20-Something · bettering self · change · college · life · lifestyle

A Conversation You Should Have With Your Significant Other

I am on a social app for women to anonymously talk about their bodies and such without male presence/awkwardness of face-to-face.  It is a very nice app, we have a sweet community!  Everyone is a precious little cupcake and it is just so nice!

There is a section on the forums where girls (mostly young ones) go to ask or talk about their boyfriends or girlfriends.  The most asked question is about when to bring up “the sex.”

Firstly, if you care about this person, it is not going to be awkward. Just kidding. It is going to be awkward.  However, you must have that conversation.  There are no “ifs, ands, or buts” about it.

It is safety.

That is the most important thing.  You must feel safe.  Personal safety and comfort is important whether it is your first time or your 100th time.  This goes for both girls and guys.  But, guys tend to be more open about it than girls.  I do not know why that is, but it is something I have observed over my short life on this earth.

In today’s society, sex is on the forefront of everyone’s mind.  Personally, I do not believe that should be the case, but that is the way it is.

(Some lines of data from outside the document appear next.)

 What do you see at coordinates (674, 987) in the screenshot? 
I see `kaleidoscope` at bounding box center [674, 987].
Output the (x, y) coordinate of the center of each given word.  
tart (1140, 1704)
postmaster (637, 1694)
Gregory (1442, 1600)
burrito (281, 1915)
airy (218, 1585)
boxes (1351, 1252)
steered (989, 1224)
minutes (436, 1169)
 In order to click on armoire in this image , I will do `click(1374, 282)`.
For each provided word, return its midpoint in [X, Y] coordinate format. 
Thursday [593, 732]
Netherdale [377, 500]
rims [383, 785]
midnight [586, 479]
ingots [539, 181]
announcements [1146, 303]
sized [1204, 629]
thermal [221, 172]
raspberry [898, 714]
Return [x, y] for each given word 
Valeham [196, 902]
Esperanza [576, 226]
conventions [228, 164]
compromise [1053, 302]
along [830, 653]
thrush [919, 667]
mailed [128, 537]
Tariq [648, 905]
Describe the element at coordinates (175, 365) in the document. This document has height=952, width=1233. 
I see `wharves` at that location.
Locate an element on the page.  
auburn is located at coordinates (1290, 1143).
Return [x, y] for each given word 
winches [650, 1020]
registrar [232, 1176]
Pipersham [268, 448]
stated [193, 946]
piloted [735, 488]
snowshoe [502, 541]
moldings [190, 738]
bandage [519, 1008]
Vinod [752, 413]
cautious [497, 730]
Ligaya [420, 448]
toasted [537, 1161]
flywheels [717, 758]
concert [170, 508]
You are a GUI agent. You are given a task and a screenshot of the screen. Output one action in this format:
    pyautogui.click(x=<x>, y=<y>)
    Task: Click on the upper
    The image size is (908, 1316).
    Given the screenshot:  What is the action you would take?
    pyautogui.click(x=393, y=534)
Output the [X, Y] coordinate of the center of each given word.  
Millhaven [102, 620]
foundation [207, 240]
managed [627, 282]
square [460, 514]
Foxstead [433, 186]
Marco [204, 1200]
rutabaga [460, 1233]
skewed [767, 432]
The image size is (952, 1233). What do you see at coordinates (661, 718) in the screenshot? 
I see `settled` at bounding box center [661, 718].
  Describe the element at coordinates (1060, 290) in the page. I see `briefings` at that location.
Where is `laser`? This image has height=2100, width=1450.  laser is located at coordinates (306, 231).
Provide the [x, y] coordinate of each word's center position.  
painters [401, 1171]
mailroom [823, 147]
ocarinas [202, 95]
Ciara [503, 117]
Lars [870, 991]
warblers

Ok, so, my perception of love and sex and dating comes from… well… years of reading books published before 1945.  So, you can see where I might have been a little behind on the times when I started dating. I’ve thrice been in the situation where my boyfriend/person I had gone on a date with has kissed me and it has been without my permission. In fact, immediately afterwards, my SO said, “I really should have asked you if it was ok, first.  I’m sorry.”

Of those three, he is first guy who has even thought that he should have asked first.

And that is due, in large part, (not just to the fact he has been a total gentleman… except the other day, but every relationship has its ups and downs) to the fact I asserted how I felt about sex and intimacy in a relationship.

I could not take it anymore and commented on one of these forums with:

Look, I realize you may feel super awkward about the whole sex conversation, but you have got to assert how you feel.  Don’t just let him lead.  He is not going to know what is okay or not if you say nothing.  If you just roll with it, you will regret it later.  I’m pretty easy going, myself.  But, I knew I would not feel safe in the relationship I am in now if I had not asserted how I felt about intimacy.  Yes, it is awkward, but that’s ok.  Sex is awkward – not like the movies.

It is a conversation that absolutely needs to happen.  And not just once or twice.  It needs to happen pretty regularly.  You both need to be open about how you feel about EVERYTHING in that department.

Ok?

Ok.

Love you all,

Kay

2 thoughts on “A Conversation You Should Have With Your Significant Other

  1. Talking about sex is so important. The media gives us such a skewed image of what sex in a healthy relationship is supposed to look like. In tv shows we see these crazy passionate sex scenes but that’s not what most sex is like. In my experience sex is pretty quiet and pretty awkward until you get the hang of it. I’ve been having sex with my significant other for over four years now and there are still times when it’s just awkward. We laugh it off and try something else. Sex is supposed to be fun, don’t be afraid to laugh when it gets weird.

    Be sure to communicate what you like and what you don’t. If they have had previous partners you may have to break them of some habits you don’t like or teach them new things.